Jake Blount is an award-winning banjoist, fiddler, singer and scholar based in Providence, RI. He is half of the internationally touring duo Tui, a 2020 recipient of the Steve Martin Banjo Prize, and a board member of Bluegrass Pride. He is a two-time winner and many-time finalist of the Appalachian String Band Music Festival (better known as Clifftop). Although he is proficient in multiple performance styles, he specializes in the music of Black and indigenous communities in the southeastern United States, and in the regional style of Ithaca, New York. He foregrounds the experiences of queer people and people of color in his work. He has studied with modern masters of old-time music, including Bruce Molsky, Judy Hyman (of the Horse Flies), and Rhiannon Giddens and Hubby Jenkins (of the GRAMMY-winning Carolina Chocolate Drops).

Blount grew up in Washington, DC. He learned to play electric guitar starting at age twelve, and played in bands with his peers for several years. At age sixteen, he stumbled across Megan Jean & the KFB in an Ethiopian restaurant. It was his first time meeting full-time independent musicians, and hearing clawhammer banjo. Inspired by their music, and that of other early-2010’s Americana acts, Blount made the leap to acoustic music. Blount enrolled at Hamilton College in 2013. He received his first banjo lessons from Dr. Lydia Hamessley the same fall, and started to structure a course of study around the early traditional music of Black communities in the United States.

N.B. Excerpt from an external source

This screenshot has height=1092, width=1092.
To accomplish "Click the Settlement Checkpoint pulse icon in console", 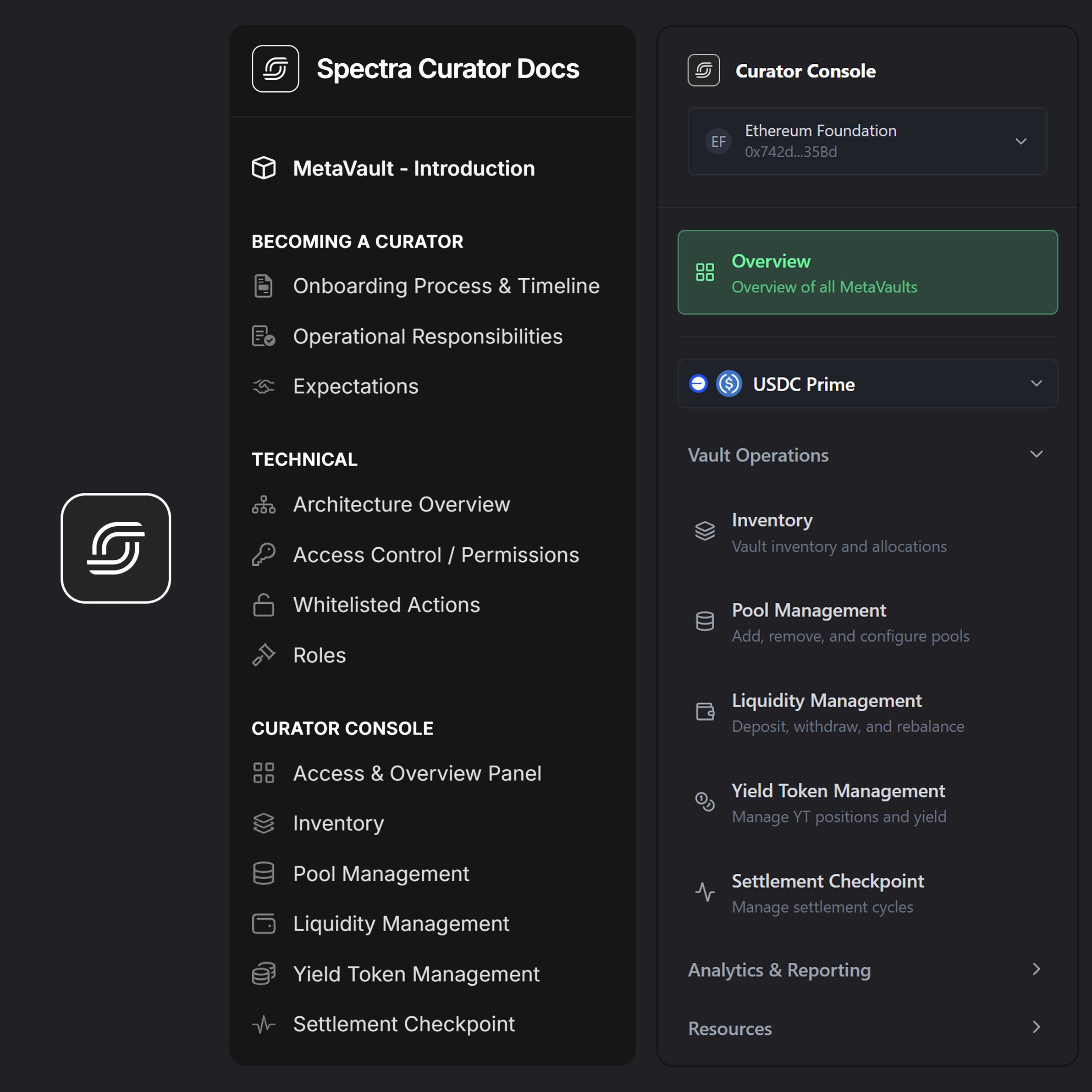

String band music became his main focus, and he took up the fiddle in the summer of 2014.

Blount first achieved widespread recognition within the old-time scene when his band, The Moose Whisperers, claimed first place in the traditional band contest at Clifftop. Blount was the first Black person to make the finals in any category, and he has repeated the feat multiple times since. The following summer, he launched his career in earnest: he received his B.A. in ethnomusicology and released his debut EP, Reparations, with Tatiana Hargreaves. He toured Scandinavia and released a CD with the Moose Whisperers in 2018. He opened several shows for MacArthur “Genius Grant” recipient Rhiannon Giddens the same year, and joined Libby Weitnauer to form the duo Tui while on a tour of Australia and New Zealand. Tui released their debut album, Pretty Little Mister, in mid-2019. Shortly thereafter, Blount claimed first place in the banjo contest at Clifftop with three tunes from Black banjoists. He was selected as a member of the International Bluegrass Music Association’s Leadership Bluegrass Class of 2020.

Nelson Williams is an upright player based in New Orleans, LA. Born and raised in South Louisiana, Nelson is a child of the diverse and influential music culture that permeates throughout the region. Nelson’s range of musical influences extend from classical to jazz to various forms of Black string-band music (Old-Time, Blues, Bluegrass, Creole). An “On-Call” and “Go-To” bass player while in New Orleans, Nelson has performed across the nation and aboard at venues and festivals like the Kennedy Center, NPR Tiny Desk, the Grand Ole Opry, Hardly Strictly Bluegrass, KEXP and more. Nelson is a founding member of the Black string-band, New Dangerfield and a member of the acclaimed bluegrass band, Chris Jones and the Nightdrivers.